## What the task requires
Render the material below as a JSON list of strings, one per line and skipping blank lines, starting at the line containing "The image size is (1161, 512)." and going through the end of the material.
Content starts
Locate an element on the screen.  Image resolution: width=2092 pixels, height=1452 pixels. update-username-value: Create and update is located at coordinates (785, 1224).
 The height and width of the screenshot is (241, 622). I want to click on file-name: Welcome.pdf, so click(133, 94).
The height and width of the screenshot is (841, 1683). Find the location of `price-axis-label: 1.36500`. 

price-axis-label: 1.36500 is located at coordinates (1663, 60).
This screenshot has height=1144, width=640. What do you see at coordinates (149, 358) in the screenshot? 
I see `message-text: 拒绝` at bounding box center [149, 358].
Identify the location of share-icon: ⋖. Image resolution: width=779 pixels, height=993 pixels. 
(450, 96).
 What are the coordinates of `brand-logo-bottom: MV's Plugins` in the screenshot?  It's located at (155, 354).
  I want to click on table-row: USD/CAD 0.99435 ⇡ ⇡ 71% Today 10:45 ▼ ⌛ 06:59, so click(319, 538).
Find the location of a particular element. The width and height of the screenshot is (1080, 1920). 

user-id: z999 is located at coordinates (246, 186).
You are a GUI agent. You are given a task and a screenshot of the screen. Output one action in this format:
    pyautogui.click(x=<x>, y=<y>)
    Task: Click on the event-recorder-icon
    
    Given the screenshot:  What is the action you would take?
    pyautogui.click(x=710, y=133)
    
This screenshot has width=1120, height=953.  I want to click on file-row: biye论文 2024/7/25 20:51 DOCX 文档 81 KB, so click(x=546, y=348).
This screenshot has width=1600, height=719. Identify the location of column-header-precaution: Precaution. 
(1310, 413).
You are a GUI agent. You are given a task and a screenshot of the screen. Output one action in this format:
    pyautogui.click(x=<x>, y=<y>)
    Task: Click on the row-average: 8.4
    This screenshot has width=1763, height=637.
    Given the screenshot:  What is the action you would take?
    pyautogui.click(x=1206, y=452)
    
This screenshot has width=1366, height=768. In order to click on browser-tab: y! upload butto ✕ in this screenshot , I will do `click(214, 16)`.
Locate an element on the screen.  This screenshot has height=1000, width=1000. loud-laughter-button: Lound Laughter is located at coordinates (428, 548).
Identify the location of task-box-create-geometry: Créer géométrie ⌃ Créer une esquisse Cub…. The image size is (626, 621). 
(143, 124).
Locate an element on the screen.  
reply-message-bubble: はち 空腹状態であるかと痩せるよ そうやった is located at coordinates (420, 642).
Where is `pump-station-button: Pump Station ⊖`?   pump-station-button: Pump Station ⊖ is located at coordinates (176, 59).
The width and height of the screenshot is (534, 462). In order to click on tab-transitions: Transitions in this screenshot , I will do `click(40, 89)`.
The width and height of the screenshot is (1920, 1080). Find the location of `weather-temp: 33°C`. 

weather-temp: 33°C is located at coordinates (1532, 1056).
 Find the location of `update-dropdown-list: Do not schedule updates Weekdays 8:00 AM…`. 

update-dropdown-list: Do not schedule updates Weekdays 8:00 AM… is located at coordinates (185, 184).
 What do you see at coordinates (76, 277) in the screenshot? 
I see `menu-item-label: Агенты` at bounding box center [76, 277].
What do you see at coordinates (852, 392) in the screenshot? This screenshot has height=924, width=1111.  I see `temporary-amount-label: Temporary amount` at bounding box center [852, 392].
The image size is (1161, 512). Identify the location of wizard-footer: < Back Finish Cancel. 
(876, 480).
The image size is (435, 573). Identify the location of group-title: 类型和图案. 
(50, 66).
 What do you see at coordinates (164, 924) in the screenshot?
Content ends
## Reply to the task
[
  "The image size is (1161, 512). Identify the location of wizard-footer: < Back Finish Cancel. ",
  "(876, 480).",
  "The image size is (435, 573). Identify the location of group-title: 类型和图案. ",
  "(50, 66).",
  " What do you see at coordinates (164, 924) in the screenshot?"
]